Collect them all and be driven into the realms of unnamable madness from which no traveler returneth.

That was enough to inspire me to read my first Baby Huey comic book ever. To my surprise, my LCS was well-stocked with three different "Baby Huey" series: the original, Baby Huey & Papa and Baby Huey  - Duckland (including the much-coveted issue #1). Most of these were priced between $2 and $4. I chose #55 (December 1963) because I like the cover best. (My second choice would have been the dinosaur/egg cover JD posted, which they also had in stock.) 

The issue begins (oddly enough) with a single-page gag of Baby Huey walking through a park (?) with a n unidentified baby elephant. The elephant wants to swing, but he is too big for the first one, in use by a rabbit. He is too small for the second one, in use by a hippopotamus. A monkey offers the tree he is using,with the caveat that the elephant must use its own tail. Eventually, Huey hangs from the limb by his legs and swing the elephant with his arms. The sight-gag ends with a verbal gag: "You're a very kind duck!" to which Huey responds, "What kind?" 

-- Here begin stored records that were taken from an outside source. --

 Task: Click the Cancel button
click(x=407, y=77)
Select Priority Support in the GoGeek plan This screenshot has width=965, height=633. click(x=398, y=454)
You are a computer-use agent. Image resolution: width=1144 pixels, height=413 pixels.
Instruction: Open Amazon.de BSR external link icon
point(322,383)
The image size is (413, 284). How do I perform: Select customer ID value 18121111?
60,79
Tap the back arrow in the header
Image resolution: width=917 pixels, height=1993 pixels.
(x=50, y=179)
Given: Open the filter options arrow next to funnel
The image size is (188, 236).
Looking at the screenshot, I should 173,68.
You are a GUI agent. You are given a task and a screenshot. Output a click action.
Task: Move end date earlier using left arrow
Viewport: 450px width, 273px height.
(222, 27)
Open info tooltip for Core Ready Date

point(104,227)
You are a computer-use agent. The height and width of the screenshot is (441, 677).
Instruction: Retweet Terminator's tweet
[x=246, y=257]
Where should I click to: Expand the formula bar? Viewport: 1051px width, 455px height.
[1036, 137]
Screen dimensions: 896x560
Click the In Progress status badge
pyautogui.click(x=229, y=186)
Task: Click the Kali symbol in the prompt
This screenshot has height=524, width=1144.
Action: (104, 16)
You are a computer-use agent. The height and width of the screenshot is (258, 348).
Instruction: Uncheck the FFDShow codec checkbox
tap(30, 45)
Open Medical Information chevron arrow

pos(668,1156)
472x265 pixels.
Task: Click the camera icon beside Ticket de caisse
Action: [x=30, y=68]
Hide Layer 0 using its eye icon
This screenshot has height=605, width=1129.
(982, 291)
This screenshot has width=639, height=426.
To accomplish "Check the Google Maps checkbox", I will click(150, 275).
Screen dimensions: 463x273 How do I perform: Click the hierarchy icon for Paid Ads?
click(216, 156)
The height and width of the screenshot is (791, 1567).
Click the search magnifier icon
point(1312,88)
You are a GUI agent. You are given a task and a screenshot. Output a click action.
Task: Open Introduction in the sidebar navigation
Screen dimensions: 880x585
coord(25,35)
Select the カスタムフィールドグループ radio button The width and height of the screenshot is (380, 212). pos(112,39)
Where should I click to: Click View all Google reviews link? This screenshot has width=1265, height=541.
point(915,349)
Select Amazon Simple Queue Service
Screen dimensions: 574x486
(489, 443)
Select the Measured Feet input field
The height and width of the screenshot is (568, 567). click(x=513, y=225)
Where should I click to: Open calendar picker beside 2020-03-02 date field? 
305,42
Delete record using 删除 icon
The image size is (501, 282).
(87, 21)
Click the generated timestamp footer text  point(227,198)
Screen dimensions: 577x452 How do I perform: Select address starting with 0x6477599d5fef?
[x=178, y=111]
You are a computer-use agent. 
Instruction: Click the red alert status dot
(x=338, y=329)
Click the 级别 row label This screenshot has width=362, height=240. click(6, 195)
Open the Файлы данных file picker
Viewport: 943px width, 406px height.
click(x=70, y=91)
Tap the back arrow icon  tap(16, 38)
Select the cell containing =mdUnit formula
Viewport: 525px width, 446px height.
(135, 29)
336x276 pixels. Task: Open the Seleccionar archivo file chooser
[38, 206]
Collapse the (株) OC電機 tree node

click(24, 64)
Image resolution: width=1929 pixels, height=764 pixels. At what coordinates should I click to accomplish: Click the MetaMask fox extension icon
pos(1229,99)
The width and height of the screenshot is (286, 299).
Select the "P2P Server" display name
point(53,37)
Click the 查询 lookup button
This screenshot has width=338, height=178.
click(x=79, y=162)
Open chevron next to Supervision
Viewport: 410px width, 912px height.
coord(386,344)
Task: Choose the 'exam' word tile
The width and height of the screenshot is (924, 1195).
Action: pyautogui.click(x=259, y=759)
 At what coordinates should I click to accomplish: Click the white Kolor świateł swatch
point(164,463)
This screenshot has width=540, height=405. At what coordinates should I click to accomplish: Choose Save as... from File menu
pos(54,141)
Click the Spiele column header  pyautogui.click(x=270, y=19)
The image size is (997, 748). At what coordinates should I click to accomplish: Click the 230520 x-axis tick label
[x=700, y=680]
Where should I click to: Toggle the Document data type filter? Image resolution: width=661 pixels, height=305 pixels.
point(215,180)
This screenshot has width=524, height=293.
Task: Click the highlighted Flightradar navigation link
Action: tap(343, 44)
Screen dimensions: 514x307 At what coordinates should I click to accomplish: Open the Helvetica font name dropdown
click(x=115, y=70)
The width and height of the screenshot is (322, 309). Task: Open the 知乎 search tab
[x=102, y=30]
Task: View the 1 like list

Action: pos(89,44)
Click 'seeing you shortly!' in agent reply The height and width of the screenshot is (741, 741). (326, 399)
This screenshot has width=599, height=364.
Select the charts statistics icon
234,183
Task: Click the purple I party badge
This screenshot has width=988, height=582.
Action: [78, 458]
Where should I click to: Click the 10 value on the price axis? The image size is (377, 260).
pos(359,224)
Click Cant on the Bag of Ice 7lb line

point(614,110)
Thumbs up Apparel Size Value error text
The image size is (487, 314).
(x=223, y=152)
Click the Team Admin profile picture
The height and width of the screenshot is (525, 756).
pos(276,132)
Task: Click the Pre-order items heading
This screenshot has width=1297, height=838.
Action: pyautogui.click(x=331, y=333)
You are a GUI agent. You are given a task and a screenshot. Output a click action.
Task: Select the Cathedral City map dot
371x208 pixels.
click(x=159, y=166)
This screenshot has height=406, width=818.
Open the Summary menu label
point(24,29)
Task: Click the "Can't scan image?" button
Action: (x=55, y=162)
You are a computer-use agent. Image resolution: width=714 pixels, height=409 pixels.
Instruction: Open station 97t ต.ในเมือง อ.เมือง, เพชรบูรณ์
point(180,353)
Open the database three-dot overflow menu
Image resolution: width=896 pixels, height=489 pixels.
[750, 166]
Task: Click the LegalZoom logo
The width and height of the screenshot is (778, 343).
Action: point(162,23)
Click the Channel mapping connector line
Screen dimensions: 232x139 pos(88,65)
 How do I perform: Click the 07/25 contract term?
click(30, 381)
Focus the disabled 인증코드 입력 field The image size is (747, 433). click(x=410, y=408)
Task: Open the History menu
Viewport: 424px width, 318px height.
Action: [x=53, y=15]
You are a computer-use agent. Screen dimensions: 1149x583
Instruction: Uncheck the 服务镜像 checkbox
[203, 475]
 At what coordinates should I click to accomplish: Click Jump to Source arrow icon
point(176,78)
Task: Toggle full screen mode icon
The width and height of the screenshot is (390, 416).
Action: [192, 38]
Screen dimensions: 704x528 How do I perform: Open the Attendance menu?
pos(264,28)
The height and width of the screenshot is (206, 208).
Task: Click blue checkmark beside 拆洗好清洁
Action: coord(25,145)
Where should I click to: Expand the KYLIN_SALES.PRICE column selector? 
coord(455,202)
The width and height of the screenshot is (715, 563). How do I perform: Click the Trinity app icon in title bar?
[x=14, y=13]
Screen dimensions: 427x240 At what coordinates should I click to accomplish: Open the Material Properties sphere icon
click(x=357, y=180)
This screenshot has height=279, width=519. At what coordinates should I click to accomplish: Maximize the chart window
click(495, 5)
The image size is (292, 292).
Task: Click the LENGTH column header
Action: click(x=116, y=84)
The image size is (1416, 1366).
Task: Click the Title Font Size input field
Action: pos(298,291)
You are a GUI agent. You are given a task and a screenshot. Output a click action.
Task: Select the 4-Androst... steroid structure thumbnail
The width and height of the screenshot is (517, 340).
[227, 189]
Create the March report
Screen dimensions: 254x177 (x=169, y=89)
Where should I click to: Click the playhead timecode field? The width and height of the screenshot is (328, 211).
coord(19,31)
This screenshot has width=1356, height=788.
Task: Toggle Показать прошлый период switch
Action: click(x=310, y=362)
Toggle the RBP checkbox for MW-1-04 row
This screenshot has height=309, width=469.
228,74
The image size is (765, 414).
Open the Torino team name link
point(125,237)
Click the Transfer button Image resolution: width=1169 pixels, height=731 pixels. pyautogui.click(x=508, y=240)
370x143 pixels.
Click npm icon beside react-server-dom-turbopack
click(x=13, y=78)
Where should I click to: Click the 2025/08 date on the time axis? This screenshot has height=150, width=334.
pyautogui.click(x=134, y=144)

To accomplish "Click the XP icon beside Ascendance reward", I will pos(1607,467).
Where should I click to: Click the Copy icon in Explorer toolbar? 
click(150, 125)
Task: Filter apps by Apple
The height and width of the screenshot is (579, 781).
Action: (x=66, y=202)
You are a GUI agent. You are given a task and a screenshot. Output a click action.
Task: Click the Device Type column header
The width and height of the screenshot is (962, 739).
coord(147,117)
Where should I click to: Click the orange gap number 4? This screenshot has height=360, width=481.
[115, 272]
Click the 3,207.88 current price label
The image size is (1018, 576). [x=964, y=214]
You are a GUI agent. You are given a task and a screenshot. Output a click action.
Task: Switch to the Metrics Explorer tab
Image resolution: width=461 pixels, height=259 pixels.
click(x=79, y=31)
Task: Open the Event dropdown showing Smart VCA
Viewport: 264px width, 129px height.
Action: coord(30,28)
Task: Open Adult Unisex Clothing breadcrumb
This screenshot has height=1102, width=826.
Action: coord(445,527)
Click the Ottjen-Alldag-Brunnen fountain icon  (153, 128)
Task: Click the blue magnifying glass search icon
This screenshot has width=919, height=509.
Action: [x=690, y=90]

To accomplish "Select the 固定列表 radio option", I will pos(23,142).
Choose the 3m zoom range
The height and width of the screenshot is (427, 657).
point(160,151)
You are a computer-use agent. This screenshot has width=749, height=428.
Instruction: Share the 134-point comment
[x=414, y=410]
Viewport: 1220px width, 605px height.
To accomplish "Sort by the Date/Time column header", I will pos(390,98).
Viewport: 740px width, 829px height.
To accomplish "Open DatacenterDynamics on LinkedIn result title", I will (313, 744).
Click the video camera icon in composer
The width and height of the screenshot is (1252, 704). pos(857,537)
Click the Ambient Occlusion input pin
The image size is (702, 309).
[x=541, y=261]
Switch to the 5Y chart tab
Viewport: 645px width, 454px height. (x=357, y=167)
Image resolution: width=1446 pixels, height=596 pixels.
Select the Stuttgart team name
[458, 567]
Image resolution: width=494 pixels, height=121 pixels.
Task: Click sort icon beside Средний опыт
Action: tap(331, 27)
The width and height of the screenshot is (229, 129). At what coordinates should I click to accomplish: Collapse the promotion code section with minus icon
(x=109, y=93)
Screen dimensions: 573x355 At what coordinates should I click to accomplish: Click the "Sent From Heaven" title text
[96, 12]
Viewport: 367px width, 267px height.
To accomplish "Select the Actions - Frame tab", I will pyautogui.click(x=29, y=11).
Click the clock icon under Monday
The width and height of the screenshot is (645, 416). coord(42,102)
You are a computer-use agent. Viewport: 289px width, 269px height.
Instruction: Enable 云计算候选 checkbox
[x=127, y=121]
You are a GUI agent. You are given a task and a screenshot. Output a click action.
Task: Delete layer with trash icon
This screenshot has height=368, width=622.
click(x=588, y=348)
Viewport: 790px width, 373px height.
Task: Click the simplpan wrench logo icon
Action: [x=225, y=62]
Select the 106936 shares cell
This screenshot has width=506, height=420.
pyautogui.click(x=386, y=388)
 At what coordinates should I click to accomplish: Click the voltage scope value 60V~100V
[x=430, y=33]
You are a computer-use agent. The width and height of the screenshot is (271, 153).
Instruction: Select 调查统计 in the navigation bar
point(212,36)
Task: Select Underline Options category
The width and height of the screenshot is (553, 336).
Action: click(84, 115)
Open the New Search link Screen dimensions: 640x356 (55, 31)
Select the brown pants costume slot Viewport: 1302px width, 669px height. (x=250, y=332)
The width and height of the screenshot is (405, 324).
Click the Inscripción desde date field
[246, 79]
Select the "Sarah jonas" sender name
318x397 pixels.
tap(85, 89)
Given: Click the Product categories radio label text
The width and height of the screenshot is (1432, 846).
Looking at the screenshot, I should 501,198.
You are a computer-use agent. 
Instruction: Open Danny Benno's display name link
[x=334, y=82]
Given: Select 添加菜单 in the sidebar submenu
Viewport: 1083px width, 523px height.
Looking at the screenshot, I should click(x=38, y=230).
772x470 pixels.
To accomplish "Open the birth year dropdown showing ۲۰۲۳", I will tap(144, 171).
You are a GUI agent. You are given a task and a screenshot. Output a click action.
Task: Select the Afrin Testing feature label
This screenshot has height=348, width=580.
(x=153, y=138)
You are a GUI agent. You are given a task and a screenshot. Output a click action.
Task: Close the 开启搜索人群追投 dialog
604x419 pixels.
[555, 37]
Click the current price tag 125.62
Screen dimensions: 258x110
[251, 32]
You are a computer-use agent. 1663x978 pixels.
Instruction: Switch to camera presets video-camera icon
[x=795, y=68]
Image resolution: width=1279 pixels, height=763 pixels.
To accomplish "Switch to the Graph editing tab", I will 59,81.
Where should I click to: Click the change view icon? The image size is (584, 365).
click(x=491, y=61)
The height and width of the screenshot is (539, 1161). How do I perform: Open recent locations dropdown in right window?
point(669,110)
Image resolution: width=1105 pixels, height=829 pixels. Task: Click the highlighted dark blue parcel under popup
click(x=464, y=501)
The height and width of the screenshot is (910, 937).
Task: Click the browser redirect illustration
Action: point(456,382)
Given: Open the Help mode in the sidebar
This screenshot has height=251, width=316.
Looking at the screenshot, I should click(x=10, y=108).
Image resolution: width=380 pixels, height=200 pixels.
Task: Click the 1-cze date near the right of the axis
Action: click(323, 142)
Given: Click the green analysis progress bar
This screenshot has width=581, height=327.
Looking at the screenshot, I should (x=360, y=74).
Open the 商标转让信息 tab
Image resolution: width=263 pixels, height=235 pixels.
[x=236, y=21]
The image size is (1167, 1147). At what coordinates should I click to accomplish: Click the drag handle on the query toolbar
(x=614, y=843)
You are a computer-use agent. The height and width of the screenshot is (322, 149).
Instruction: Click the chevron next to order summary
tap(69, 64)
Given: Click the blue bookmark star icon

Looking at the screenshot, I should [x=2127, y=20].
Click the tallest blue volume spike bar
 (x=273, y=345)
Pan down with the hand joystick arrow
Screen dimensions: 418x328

BABY HUEY & THE TEDDY BEAR: Disappointed that his teddy bear cannot speak or play, Baby Huey brings it to the local witch who temporarily imbues it with life. He takes it home when it terrorizes Huey's Papa and proceeds to wreck the house (although Huey and Papa do their fair share). the spell wears off, and Mama comes home to find Papa spanking a lifeless teddy bear and has him carted off to the nearest sanitarium. 

BABY HUEY & THE RICHDUCKS: A kind of thematic mash-up with Richie Rich. Mama takes Huey to visit the home of Mrs. Richduck, who she met at the Quack-Quack Club. Huey goes off to play with Quackberry Richduck. Huey doesn't know any of Quackberry's games (such as "Banker & Broker"), but is nevertheless able to keep him entertained. The story ends with Quackberry wanting t buy Huey, but Huey refuses. 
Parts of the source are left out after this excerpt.